“My dear Miss Morse,” he said, “it is so that you think about life and death here. Yet you call yourselves a Christian country—you have a very beautiful faith. With us, perhaps, there is a little more philosophy and something a little less definite in the trend of our religion. Yet we do not dress Death in black clothes or fly from his outstretched hand. We fear him no more that we do the night. It is a thing that comes—a thing that must be.”
He spoke so softly, and yet with so much conviction, that it seemed hard to answer him. Penelope, however, was conscious of an almost feverish desire either to contradict him or to prolong the conversation by some means or other.
“Your point of view,” she said, “is well enough, Prince, for those who fall in battle, fighting for their country or for a great cause. Don’t you think, though, that the horror of death is a more real thing in a case like this, where a man is killed in cold blood for the sake of robbery, or perhaps revenge?”
“One cannot tell,” the Prince answered thoughtfully. “The battlefields of life are there for every one to cross. This mysterious gentleman who seems to have met with his death so unexpectedly—he, too, may have been the victim of a cause, knowing his dangers, facing them as a man should face them.”
The Duchess sighed.
“I am quite sure, Prince,” she said, “that you are a romanticist. But, apart from the sentimental side of it, do things like this happen in your country?”

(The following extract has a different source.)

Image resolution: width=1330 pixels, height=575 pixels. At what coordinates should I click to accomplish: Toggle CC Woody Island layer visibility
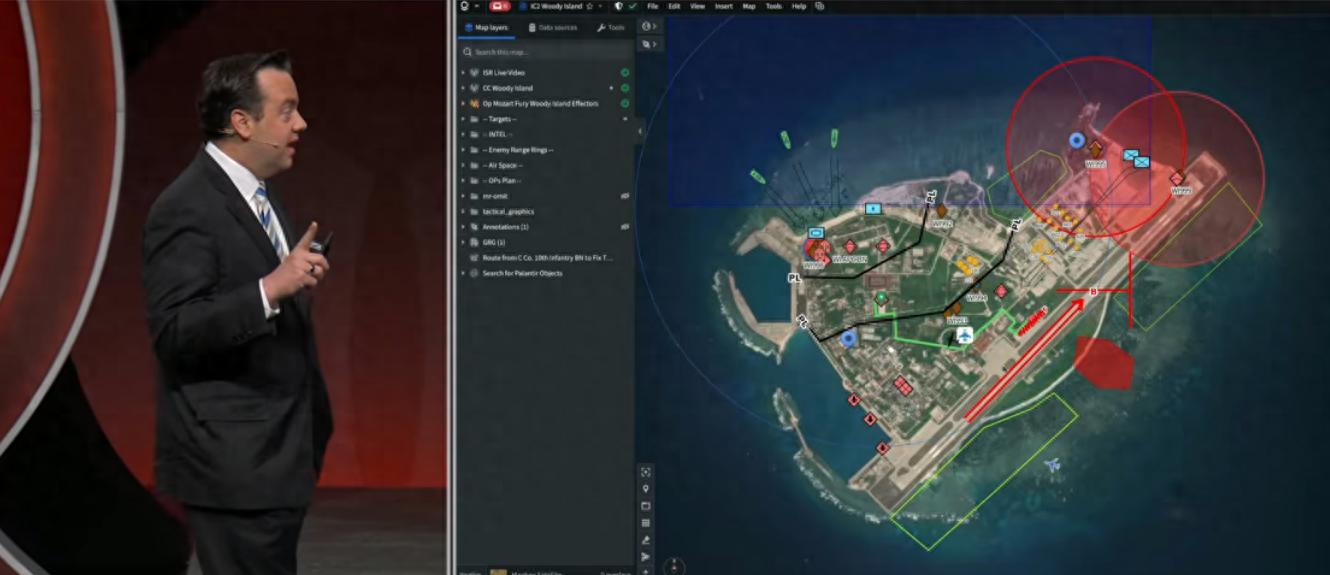[x=625, y=88]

“Why not?” the Prince answered. “It is as I have been saying: for a worthy cause, or a cause which he believed to be worthy, there is no man of my country worthy of the name who would not accept death with the same resignation that he lays his head upon the pillow and waits for sleep.”
Sir Charles raised his glass and bowed across the table.
“To our great allies!” he said, smiling.
The Prince drank his glass of water thoughtfully. He drank wine only on very rare occasions, and then under compulsion. He turned to the Duchess.